■ PROBLEM ■
Each line from the one that holds "The width and" to the end of the records is to be retyped exactly. Pictures are not part of the copy.

[Dataset records]
= Beginning of Section =

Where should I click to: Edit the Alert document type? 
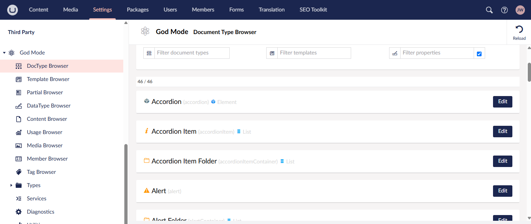point(502,191)
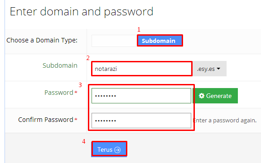This screenshot has height=163, width=261.
Task: Click the red number 4 annotation
Action: coord(84,141)
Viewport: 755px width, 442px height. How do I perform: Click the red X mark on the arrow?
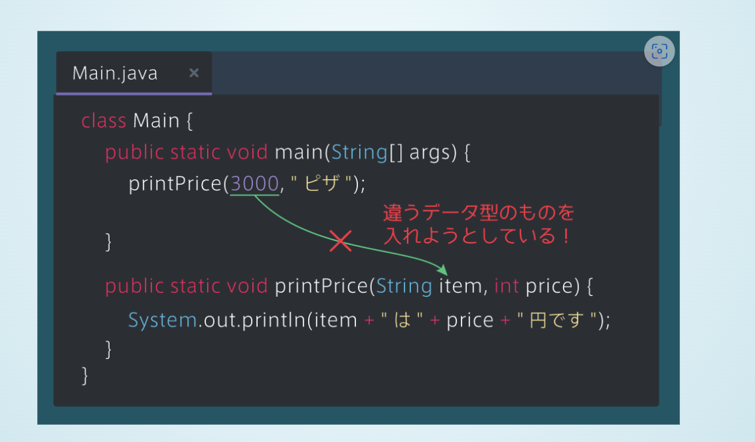341,242
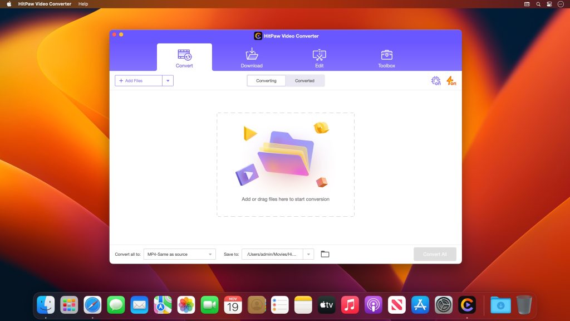This screenshot has width=570, height=321.
Task: Click the folder icon to browse save location
Action: [325, 254]
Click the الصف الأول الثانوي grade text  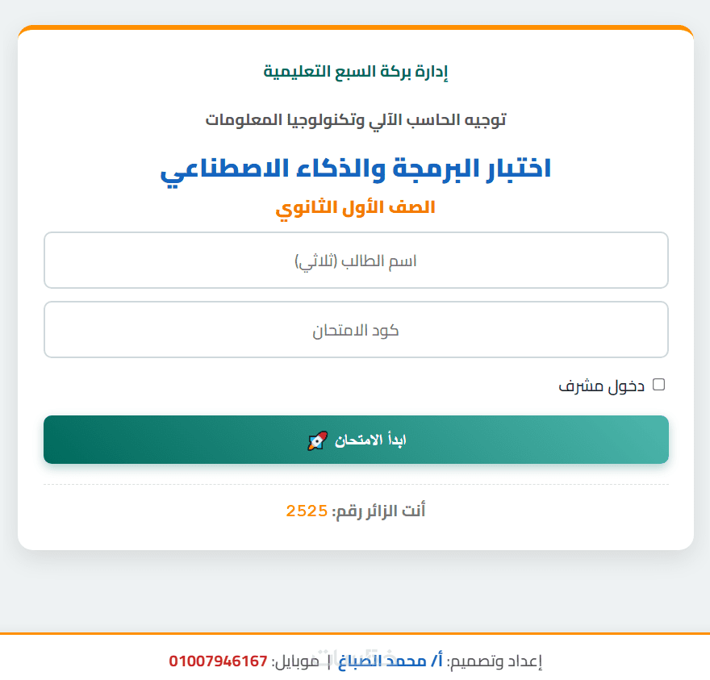[356, 207]
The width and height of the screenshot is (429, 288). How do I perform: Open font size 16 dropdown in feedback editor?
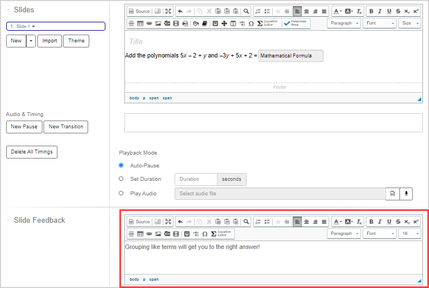click(x=409, y=234)
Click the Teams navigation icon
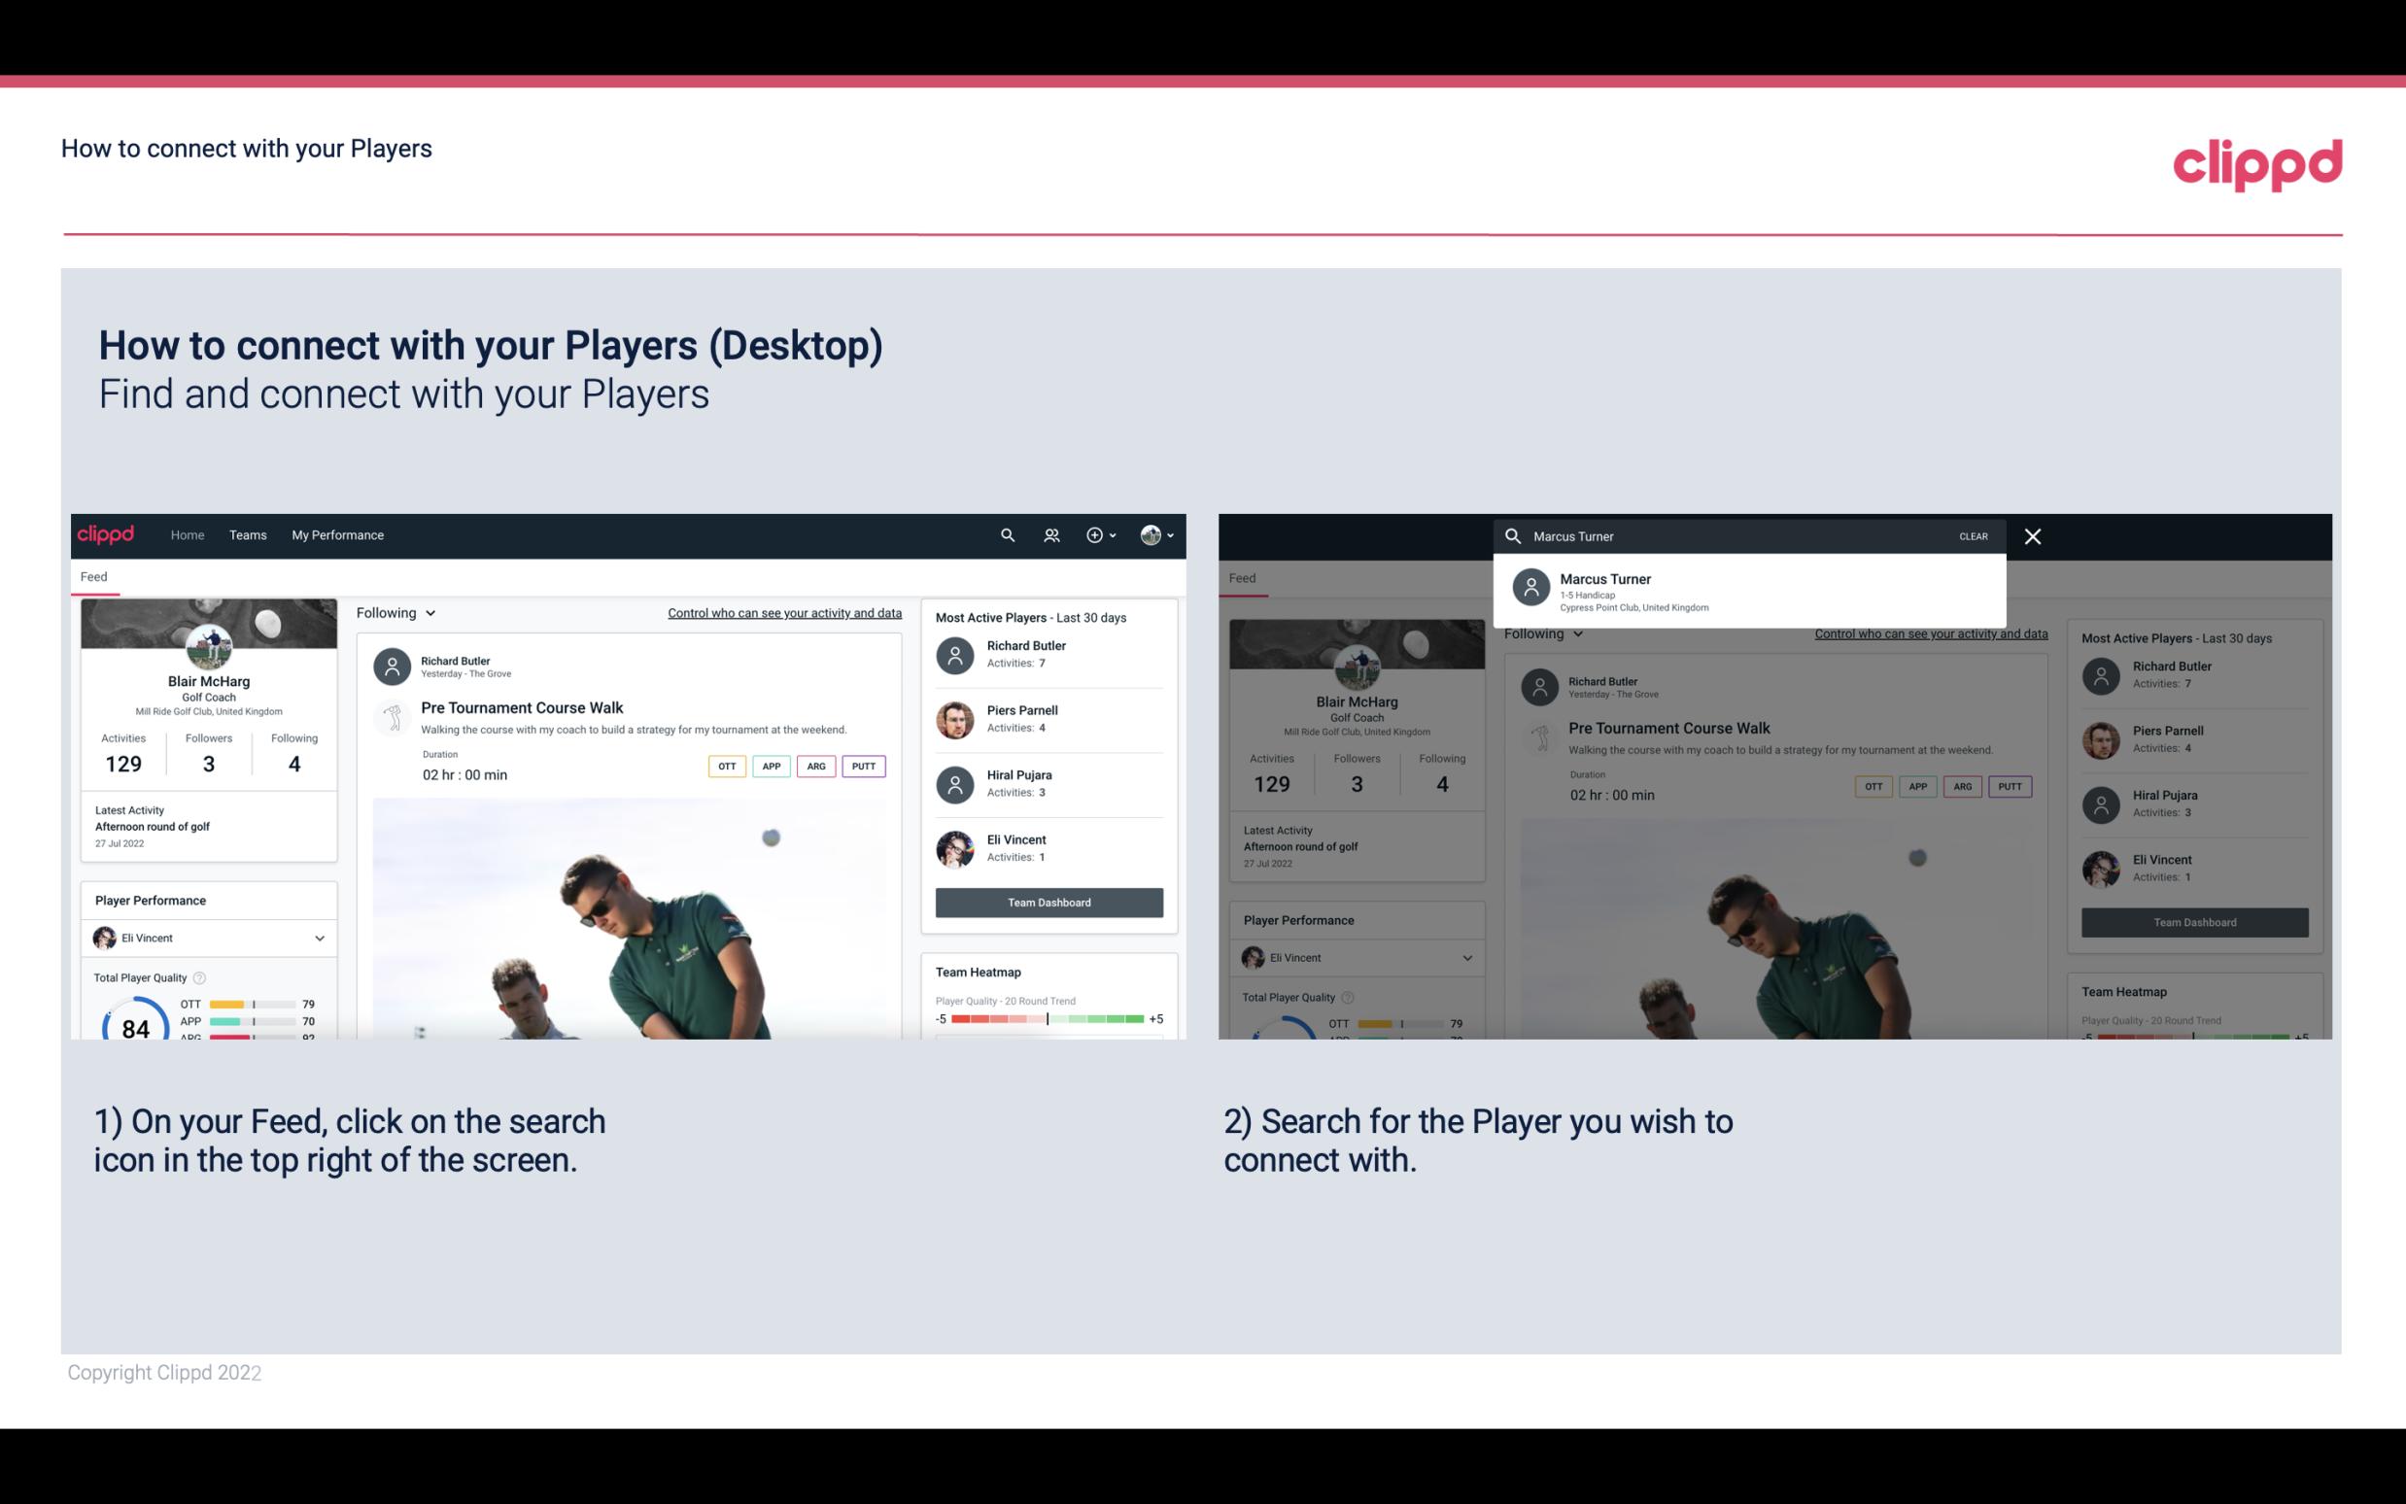Screen dimensions: 2406x1504 (248, 535)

= End of Section =

■ RESPONSE FOR THIS EXERCISE ■
The width and height of the screenshot is (429, 288). How do I perform: Open font size 16 dropdown in feedback editor?
click(x=409, y=234)
Click the Teams navigation icon
Screen dimensions: 2406x1504 (248, 535)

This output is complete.